Nuria González interpreta a la antigua novia del protagonista. / Fotografía Producciones OFF

El ‘método’ Veronese

Dicho esto, no debiera sorprendernos su salto a los escenarios en agosto de 2018, en una operación tutelada por sus propios autores y liderada por Daniel Veronese, uno de los que más saben de esto. Por cierto que este «hombre de teatro», cuyos inicios se remontan a 1975, fue el responsable de dirigir la versión argentina de El método Grönholm, uno de los fenómenos teatrales españoles más importantes de los últimos tiempos, y que, casualmente, posee numerosos puntos en común con Todas las mujeres. Entre otros, el tratarse de una lectura fresca de los problemas de la sociedad actual, el contar una historia sencilla y cercana al espectador y, muy especialmente, el hacerlo de una manera tan coloquial como divertida. Pero es que, además, El método también se coló en los cines en una curiosa versión de Marcelo Piñeyro —otro director argentino— con Eduard Fernández como punta de lanza de su reparto junto a Carmelo Gómez, Adriana Ozores o Eduardo Noriega. ¿Casualidad?

Una fiesta de la dramaturgia

La trama de Todas las mujeres narra la historia de Nacho —Fele Martínez en la versión teatral—, un veterinario que trabaja en la finca de su suegro inseminando vacas; labor ardua y poco reconocida, que le impulsa a cambiar de rumbo a través de un arriesgado plan. A partir de esta premisa, la estructura del montaje se organiza en torno a cinco escenas en las que el actor mantiene un cara a cara con cada una de las mujeres que han marcado su vida. Desde su joven amante —una sensual y convincente Lucía Barrado— a su primera novia —la siempre brillante Nuria González—, pasando por su madre, a quien da réplica la actriz madrileña Lola Casamayor, en uno de los mejores pasajes de la obra. A estas se suman la hermana menor de su mujer —rol interpretado por Mónica Regueiro– y una psicóloga ‘de guardia’, a quien presta su bello rostro la jerezana Ana Álvarez; todas estupendas en su desempeño. De este modo, los espectadores irán descubriendo al verdadero Nacho, una suerte de Peter Pan en la cuarentena, bajo el testimonio de quienes más lo quieren y lo sufren. Para sostener el tinglado —muy alejado en el tono de su homónimo cinematográfico—, Veronese recurre a la tragicomedia como vehículo de transmisión.
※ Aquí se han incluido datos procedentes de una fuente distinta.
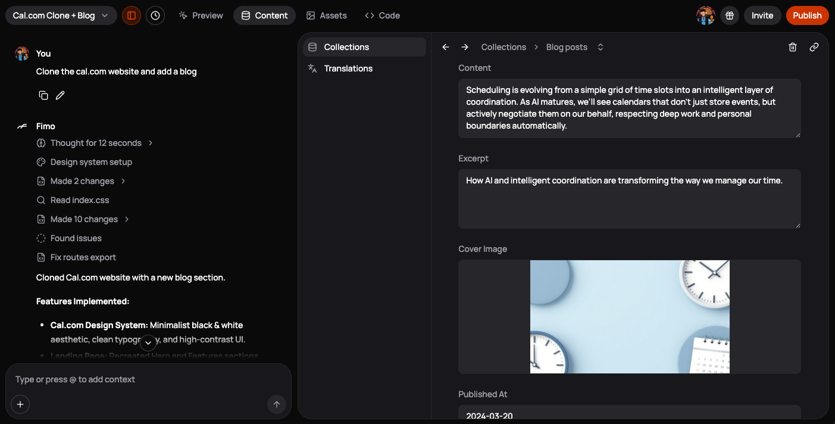Select Blog posts sorting toggle arrows
Image resolution: width=835 pixels, height=424 pixels.
pyautogui.click(x=600, y=46)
Ello permite que cada round se convierta en una fiesta de la dramaturgia, tomando como base los defectos y vicios del personaje masculino («después de mí, el diluvio») así como la paciencia de sus partenaires. Y lo cierto es que el experimento funciona, contribuyendo a su éxito una sencilla y funcional escenografía, obra de Ana Garay, una luminotecnia apropiada, con el sello de Pedro Yagüe, y un vestuario acorde firmado por Marco Hernández. Y por encima de todo, el despliegue de medios de Fele Martínez, un actor camaleónico que es capaz de hacernos temblar, reír y emocionarnos en cada proyecto que emprende. Baste recordar, por citar algunos ejemplos, su inolvidable Chema de la película Tesis, el Otto de Los amantes del círculo polar o ese genial pusilánime llamado Alfredo que nos enterneciera en Gran Hotel. Logros solo a la altura de los grandes.